Source text —
Akutan Volcano looking west. Village of Akutan on the north side of the bay in the foreground. Image courtesy Vlad Karpayev, AVO, June 2018. https://avo.alaska.edu/images/image.php?id=117501
The USGS released their “2018 Update to the U.S. Geological Survey National Volcanic Threat Assessment” in October 2018. I linked to the product in one of the comments the Havre Island pumice raft post. You can find the product at the following link: https://pubs.er.usgs.gov/publication/sir20185140
As expected, the list starts with Kilauea. The next 17 are listed as red with number 18 being Long Valley. The remainder of the Top 10 in order are St. Helens, Rainier, Redoubt, Shasta, Hood, Three Sisters, Akutan, Makushin and Spurr.
I know why Redoubt and Spurr are listed. Akutan and Makushin surprised me, being well out along the Aleutian chain. What better excuse for a couple posts on Aleutian volcanoes do I need?

Intermittent eruption from Akutan summit cinder cone Feb. 1987. Image courtesy Jerry Chisum, Mark Airways, via Smithsonian GVP. https://volcano.si.edu/volcano.cfm?vn=311320
Akutan Island is one of the more active volcanoes in the Aleutians. The 1,303 m high volcano is topped with a 2 km wide caldera. It has an active intracaldera cone. There is an older buried caldera.
The March 1996 dual swarms of large earthquakes, ground cracking, and dike emplacement is viewed as a failed eruption.
Akutan is the largest (only?) village on Akutan Island. It is located 13 km east of the volcano and some 1,233 km SW from Anchorage. There are around 1,000 people living in Akutan.
The village started out as an Aleut village. Initial industry was a fur trading port in 1878. This grew a fishing and processing business by the first part of the 20th Century. A whaling station and processing facility were built across the bay in 1918 that operated until 1939.

Village of Akutan and Trident seafood processing plant (foreground). Image courtesy Halena Buurman, July 2011, AVO. https://avo.alaska.edu/images/image.php?id=37602
Akutan was evacuated in 1942 when the Japanese attacked Unalaska in June. A Japanese Zero crashed on Akutan in June. US military recovered the aircraft and were successfully able to exploit its flight abilities. This was the first time US engineers were able to get their hands on this very effective Japanese fighter.

Provided material —
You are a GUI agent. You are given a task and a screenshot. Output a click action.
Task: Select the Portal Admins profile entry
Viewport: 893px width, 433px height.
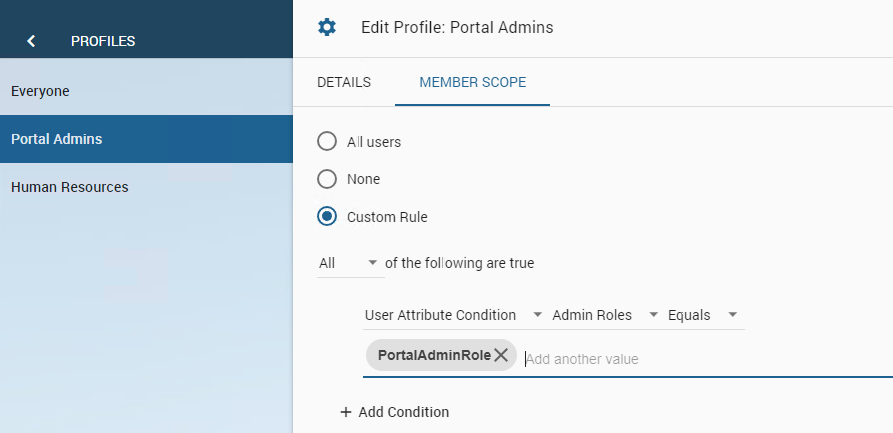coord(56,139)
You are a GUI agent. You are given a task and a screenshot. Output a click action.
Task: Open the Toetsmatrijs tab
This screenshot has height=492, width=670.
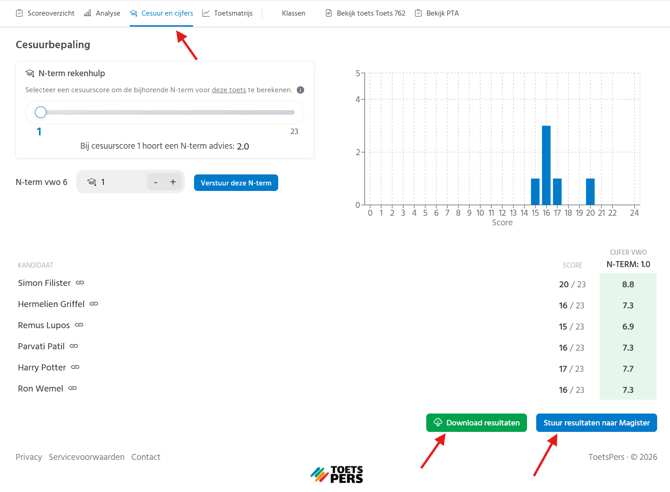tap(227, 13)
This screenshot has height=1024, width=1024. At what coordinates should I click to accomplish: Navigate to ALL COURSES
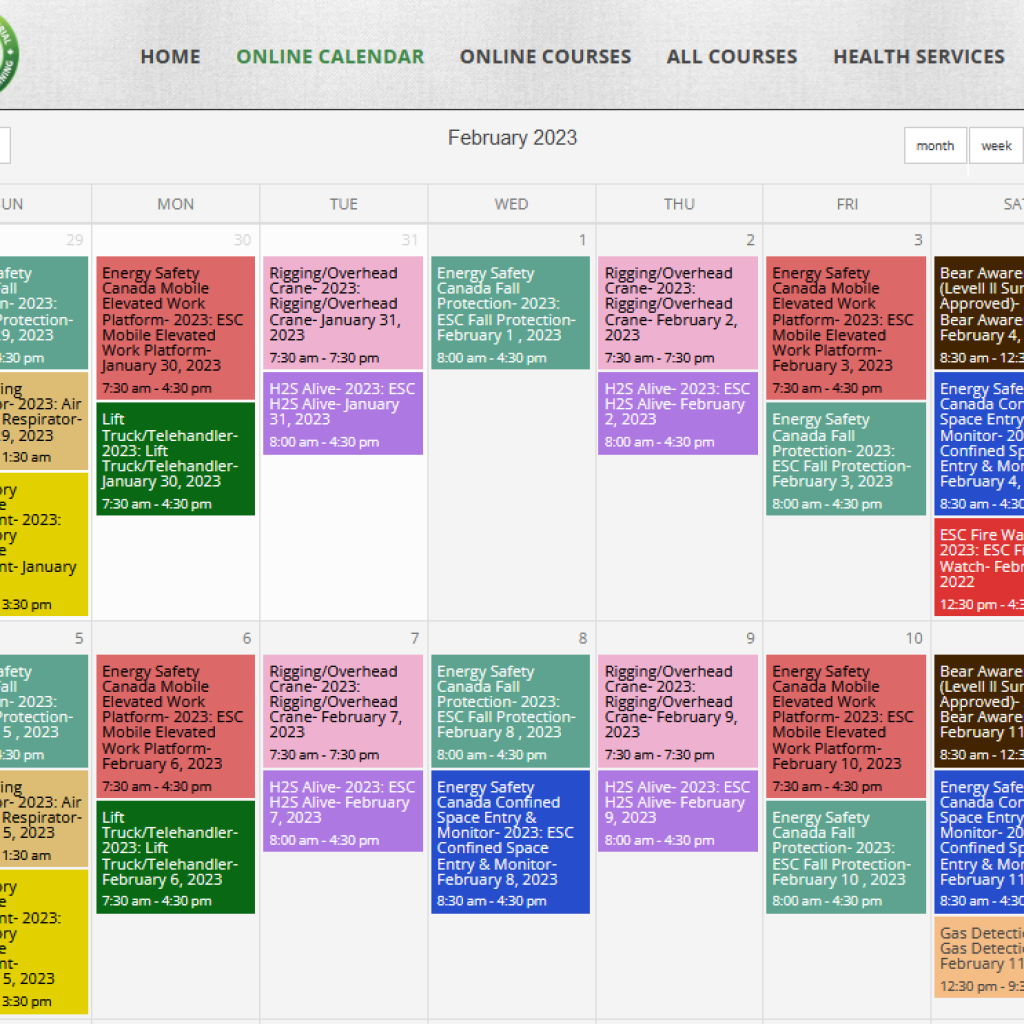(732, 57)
...
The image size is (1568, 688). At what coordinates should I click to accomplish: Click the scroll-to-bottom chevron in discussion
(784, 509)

Short problem A —
In the text about Akutan Island, roughly how many people live in the village of Akutan?
Short problem B —
Carry the text about Akutan Island on past its last sentence.

Task output A —
Around 1,000 people.

Task output B —
Residents returned in 1944. Today there are less than 100 full time residents. The majority of the 1,000 population are transient commercial fishermen and fish processing employees. Akutan is co-located with the original Aleut village, Unangan. Year-round residents participate in subsistence fishing and hunting. Some are locally employed, though the unemployment rate among locals is very high.

Akutan Zero July 1942. First Japanese Zero that fell into US hands during the early stages of WWII. Image courtesy Peter Chen, WWII Database. https://ww2db.com/image.php?image_id=7184
Climate is maritime, with mild winters and cool summers. There is no shortage of rainfall, high winds and storms in the winter, and fog in the summer.
There was a 2010 feasibility study of drilling geothermal energy wells to provide energy for the village and the fish processing operation. Currently, all energy is produced by diesel generators with fuel imported from out of state. The study concluded that there is a shallow geothermal zone of up to 180 C water available and a deeper, hotter, > 220 C zone. The second zone is a bit riskier but possibly lower development cost. There were two wells drilled. The project is currently on hold.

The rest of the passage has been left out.